“Have you any news?” asked Alice, anxiously.
“Here is a letter from Edmund.”
“Then he is safe, thank God!”
“Not exactly. The poor child was shot through the thigh. Mr. Whacker is unhurt.”
“And Captain Smith?”
Lucy’s lips quivered.
“Not killed?” cried Alice, clasping her hands.
“No, but dangerously wounded,—very. Here is Edmund’s letter to mother.”
Alice read it aloud. He gave an account of the battle, making light of his own wound (“The rascals popped me in the second joint”), but represented his captain’s as very serious. The captain had advised him to remain in Harrisonburg, but had himself gone to Taylor’s Springs, four miles distant. As for himself, he was in luck.
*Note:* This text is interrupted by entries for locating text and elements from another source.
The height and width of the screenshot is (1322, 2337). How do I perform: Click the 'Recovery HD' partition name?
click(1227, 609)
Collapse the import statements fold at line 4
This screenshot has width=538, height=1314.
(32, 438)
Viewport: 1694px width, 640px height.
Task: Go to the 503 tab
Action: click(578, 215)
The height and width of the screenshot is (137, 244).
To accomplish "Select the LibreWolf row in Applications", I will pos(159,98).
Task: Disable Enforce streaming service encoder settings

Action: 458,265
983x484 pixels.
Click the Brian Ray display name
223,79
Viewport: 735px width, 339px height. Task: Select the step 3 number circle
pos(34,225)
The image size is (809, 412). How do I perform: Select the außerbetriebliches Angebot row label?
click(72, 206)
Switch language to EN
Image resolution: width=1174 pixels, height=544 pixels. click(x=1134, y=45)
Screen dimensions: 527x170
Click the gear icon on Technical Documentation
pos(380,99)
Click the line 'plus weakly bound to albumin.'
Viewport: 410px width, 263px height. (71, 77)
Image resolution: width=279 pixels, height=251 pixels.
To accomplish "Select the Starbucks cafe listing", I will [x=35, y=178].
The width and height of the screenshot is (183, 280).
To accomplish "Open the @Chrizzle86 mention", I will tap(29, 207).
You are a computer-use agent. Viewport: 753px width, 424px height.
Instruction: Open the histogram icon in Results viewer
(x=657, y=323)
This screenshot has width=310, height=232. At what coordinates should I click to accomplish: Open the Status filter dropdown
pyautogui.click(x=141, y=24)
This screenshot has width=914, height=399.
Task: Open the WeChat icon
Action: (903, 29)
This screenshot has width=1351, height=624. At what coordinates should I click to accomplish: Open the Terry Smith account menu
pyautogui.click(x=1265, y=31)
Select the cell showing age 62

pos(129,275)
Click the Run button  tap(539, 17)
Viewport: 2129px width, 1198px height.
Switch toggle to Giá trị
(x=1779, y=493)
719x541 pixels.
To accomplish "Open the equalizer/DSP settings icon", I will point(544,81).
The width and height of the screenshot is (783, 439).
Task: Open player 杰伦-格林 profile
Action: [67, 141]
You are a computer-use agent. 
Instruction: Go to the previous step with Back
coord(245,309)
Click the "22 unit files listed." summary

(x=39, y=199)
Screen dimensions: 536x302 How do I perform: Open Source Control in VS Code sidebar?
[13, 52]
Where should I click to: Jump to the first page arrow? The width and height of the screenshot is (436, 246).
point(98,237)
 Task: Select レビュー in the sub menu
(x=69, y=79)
“Who do you think is my nurse? Why, Miss Mary Rolfe! The battle caught her in Middletown, nursing a Confederate soldier; and when, in the afternoon, the enemy showed signs of an intention to attack, the captain sent me, with an ambulance-wagon, to Miss Mary. I was to tell her that in my opinion (that is what he told me to say) it would be safest for her to move her patient to the rear. And here she is now; and a gentler nurse no one ever had. He never mentioned her name to me; but she tells me that she knew him slightly, once. It is a pity he went off to Taylor’s, for she would have nursed him, too, I am sure.